# MDIR: Matrix-Driven Detection and Reconstruction of LLM Weight Homology

This repository contains the code and figures for the article **"Matrix-Driven Detection and Reconstruction of LLM Weight Homology."** It provides tools to compare large language models (LLMs) by detecting and reconstructing weight homologies between their layers.

## Table of Contents
- [MDIR: Matrix-Driven Detection and Reconstruction of LLM Weight Homology](#mdir-matrix-driven-detection-and-reconstruction-of-llm-weight-homology)
  - [Table of Contents](#table-of-contents)
  - [Getting Started](#getting-started)
  - [Main Usages](#main-usages)
    - [1. Compare Two Models](#1-compare-two-models)
      - [Basic Usage](#basic-usage)
      - [Supported Model Formats](#supported-model-formats)
      - [Options](#options)
      - [Example Command](#example-command)
    - [2. Reproduce the Figures in the Article](#2-reproduce-the-figures-in-the-article)
      - [Prerequisites](#prerequisites)
      - [Steps](#steps)
  - [Additional Notes](#additional-notes)
  - [Hardware Requirements](#hardware-requirements)

---

## Getting Started

To set up the environment, install the required dependencies using the following command:

```bash
pip install -r requirements.txt
```

Ensure you have Python 3.10 or higher installed.

---

## Main Usages

### 1. Compare Two Models

Use the script `main_mdir.py` to compare two models and analyze their weight homologies.

#### Basic Usage
```bash
python main_mdir.py --model_A_dir <your_model_A> --model_B_dir <your_model_B> --num_layers 10
```

#### Supported Model Formats
The script supports models in the **HuggingFace format**. Replace `<your_model_A>` and `<your_model_B>` with the actual directories of your models.

#### Options
| Option                  | Description                                                                 |
|-------------------------|-----------------------------------------------------------------------------|
| `--model_A_dir`         | Directory for model A                                                      |
| `--model_B_dir`         | Directory for model B                                                      |
| `--output_dir`          | Directory to store output figures (default: `./output`)                    |
| `--solve_mlp`           | Solve weight relations between MLP layers (default: `1`)                   |
| `--solve_attn`          | Solve weight relations between attention layers (default: `1`)             |
| `--num_layers`          | Number of layers to analyze                                                |
| `--plot_all`            | Plot all figures (default: `1`)                                            |
| `--plot_full`           | Generate full-sized figures (default: `0`). Note: This takes more time and disk space. |
| `--head_size`           | Attention head size (default: `128`)                                       |
| `--mlp_heuristic`       | Use heuristic to speed up solving linear assignments for MLP layers (default: `1`) |

#### Example Command
```bash
python main_mdir.py \
    --model_A_dir ./models/model_a \
    --model_B_dir ./models/model_b \
    --num_layers 10
```

---

### 2. Reproduce the Figures in the Article

To reproduce the figures presented in the article, follow these steps:

#### Prerequisites
1. **Download Required Models**:  
   You **don't** need to download the entire model files. Only ensure the following files are present:
   - Configuration files (`config.json`)
   - Tokenizer files (`tokenizer.json`, etc.)
   - `model.safetensors.index.json`
   - The specific shard containing `"model.embed_tokens.weight"` (usually `model_00001_of_xxxxx.safetensors`).

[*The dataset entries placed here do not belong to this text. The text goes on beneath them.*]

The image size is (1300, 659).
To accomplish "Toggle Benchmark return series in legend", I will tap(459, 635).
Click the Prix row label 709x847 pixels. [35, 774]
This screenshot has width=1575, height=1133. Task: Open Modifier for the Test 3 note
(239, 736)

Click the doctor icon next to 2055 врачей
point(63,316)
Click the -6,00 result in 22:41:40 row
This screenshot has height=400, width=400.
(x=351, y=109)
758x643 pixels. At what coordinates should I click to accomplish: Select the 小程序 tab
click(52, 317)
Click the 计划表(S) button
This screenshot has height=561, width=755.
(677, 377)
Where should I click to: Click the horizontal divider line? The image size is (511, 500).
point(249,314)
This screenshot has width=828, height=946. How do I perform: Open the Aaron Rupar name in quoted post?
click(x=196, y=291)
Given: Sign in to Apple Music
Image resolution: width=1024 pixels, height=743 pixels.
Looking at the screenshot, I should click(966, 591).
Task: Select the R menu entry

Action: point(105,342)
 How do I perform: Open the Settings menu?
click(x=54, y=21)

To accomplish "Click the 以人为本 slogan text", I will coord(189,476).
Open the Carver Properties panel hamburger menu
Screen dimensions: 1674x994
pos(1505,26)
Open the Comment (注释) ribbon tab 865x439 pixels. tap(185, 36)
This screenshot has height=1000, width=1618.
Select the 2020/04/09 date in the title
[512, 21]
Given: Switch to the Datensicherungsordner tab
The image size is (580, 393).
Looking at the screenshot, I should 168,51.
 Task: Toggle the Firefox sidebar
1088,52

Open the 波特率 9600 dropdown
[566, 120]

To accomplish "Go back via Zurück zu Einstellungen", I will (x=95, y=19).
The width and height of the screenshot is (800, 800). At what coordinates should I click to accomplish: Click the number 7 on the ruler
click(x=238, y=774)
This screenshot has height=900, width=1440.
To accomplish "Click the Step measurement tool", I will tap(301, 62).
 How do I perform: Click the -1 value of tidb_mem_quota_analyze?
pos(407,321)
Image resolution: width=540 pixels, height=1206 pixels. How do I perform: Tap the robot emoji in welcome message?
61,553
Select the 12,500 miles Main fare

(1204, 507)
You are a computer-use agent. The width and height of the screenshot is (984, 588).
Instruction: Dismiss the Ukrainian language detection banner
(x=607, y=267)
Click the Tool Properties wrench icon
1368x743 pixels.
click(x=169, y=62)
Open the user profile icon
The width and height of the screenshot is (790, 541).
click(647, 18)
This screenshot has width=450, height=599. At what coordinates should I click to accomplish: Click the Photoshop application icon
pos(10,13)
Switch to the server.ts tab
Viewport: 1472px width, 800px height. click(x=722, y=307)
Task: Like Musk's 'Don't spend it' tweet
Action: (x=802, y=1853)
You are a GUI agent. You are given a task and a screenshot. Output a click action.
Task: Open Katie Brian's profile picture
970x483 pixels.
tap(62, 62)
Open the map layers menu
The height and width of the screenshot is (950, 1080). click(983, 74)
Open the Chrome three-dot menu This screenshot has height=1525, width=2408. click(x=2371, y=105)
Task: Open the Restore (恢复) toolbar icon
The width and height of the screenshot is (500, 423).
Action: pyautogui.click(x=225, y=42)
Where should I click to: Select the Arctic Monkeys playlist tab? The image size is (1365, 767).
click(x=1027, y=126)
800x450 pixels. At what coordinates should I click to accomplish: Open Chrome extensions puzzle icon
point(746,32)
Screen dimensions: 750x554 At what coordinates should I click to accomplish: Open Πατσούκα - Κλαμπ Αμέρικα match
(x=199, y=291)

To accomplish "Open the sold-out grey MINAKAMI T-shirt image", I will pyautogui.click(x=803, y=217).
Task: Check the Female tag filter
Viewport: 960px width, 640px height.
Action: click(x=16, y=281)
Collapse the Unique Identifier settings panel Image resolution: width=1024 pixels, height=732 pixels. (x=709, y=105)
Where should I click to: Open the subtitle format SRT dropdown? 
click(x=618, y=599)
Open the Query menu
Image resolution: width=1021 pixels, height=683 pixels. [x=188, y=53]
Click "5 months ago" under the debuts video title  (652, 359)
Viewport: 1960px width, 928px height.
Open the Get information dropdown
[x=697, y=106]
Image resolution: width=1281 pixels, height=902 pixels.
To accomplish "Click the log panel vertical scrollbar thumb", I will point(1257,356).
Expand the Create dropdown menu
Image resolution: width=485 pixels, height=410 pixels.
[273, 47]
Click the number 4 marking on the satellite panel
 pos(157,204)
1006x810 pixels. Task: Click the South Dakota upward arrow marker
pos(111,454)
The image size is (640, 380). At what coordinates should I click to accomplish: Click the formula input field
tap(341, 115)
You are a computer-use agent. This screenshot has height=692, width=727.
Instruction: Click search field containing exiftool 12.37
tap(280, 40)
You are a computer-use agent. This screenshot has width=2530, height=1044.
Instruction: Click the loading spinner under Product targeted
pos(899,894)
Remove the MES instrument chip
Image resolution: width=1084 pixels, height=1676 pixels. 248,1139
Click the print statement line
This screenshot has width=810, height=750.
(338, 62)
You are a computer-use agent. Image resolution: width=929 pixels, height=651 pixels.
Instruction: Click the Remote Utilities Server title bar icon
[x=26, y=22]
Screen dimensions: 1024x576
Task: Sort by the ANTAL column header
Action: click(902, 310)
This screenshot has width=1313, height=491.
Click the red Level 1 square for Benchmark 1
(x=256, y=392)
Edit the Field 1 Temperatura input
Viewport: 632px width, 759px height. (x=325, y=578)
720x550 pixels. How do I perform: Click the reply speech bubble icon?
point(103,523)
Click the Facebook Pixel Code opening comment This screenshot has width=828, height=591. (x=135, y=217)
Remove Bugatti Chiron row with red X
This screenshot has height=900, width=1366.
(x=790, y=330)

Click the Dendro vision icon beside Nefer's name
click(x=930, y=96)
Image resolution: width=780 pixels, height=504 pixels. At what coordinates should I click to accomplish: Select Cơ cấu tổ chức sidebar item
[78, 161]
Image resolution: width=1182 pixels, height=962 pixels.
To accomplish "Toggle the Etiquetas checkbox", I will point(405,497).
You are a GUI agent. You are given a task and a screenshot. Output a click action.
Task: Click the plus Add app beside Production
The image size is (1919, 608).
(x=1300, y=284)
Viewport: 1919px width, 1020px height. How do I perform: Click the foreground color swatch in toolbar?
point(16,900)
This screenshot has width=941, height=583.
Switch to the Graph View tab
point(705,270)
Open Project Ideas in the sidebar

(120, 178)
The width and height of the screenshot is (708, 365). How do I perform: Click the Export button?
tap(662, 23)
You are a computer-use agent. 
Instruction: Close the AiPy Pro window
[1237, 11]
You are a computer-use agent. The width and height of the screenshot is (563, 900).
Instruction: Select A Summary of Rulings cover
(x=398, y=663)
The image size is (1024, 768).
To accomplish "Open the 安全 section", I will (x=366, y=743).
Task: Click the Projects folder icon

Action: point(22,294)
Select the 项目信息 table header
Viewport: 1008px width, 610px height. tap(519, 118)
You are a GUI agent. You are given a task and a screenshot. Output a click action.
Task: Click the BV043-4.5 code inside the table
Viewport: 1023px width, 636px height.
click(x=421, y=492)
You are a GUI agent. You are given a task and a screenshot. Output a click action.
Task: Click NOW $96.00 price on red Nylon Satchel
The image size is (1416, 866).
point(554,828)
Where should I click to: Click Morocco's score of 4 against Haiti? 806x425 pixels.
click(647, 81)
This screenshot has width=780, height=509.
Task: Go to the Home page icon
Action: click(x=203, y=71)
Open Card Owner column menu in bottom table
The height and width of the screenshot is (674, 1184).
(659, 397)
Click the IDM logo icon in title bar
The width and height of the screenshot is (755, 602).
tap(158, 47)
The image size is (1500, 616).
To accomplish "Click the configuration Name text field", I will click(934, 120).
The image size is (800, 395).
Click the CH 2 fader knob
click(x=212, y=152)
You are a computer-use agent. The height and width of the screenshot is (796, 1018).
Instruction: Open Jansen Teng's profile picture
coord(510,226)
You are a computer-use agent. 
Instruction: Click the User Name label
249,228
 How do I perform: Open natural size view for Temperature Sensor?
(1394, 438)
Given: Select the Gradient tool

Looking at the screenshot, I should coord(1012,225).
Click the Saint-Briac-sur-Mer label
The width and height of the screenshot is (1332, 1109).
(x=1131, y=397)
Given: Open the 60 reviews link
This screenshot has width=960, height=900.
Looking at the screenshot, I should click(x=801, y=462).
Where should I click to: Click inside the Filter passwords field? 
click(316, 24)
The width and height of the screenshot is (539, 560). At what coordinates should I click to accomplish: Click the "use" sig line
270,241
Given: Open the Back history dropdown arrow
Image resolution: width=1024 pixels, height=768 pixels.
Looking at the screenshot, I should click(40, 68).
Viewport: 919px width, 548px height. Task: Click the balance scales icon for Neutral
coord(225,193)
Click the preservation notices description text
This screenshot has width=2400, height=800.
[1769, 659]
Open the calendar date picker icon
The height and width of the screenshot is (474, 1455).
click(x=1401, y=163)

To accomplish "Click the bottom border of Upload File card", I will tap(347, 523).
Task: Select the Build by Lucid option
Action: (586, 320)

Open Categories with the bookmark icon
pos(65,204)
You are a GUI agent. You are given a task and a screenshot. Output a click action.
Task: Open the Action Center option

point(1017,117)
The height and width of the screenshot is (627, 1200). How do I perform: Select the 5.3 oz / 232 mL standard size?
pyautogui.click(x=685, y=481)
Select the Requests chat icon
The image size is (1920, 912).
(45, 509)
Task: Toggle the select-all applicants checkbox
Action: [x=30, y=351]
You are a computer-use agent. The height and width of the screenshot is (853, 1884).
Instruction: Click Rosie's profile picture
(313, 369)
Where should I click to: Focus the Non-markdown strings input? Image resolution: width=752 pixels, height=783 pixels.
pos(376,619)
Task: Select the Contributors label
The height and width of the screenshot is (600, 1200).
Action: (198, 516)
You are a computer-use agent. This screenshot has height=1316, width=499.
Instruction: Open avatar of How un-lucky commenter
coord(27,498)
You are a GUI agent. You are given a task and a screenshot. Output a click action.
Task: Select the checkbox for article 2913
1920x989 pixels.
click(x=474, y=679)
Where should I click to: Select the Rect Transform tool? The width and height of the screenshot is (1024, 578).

   This approach minimizes disk space usage.

2. **Set Paths**:  
   Update the paths in the notebooks to point to your downloaded model directories.

#### Steps
- Run `draw_trace_p.ipynb` to reproduce **Figure 3**.
- Run `layer_match.ipynb` to reproduce **Figure 8**.

---

## Additional Notes 

- **Performance Considerations**:  
  Generating full-sized figures (`--plot_full 1`) can be computationally expensive and may require significant disk space. Use this option only if necessary.

- **Heuristic Solution**:  
  By default, the script uses a heuristic to speed up solving the `linear_assignment` problem for MLP layers. If you encounter issues or want exact results, disable this feature using `--mlp_heuristic 0`.

---

## Hardware Requirements
The code has been tested on the following hardware configuration:

- CPU: AMD Ryzen 9 7950X
- GPU: NVIDIA RTX 4090 (24GB VRAM)
- Memory: 128GB DDR5 RAM
- Disk: Fanxiang 4TB SSD

The code may also run on less powerful hardware.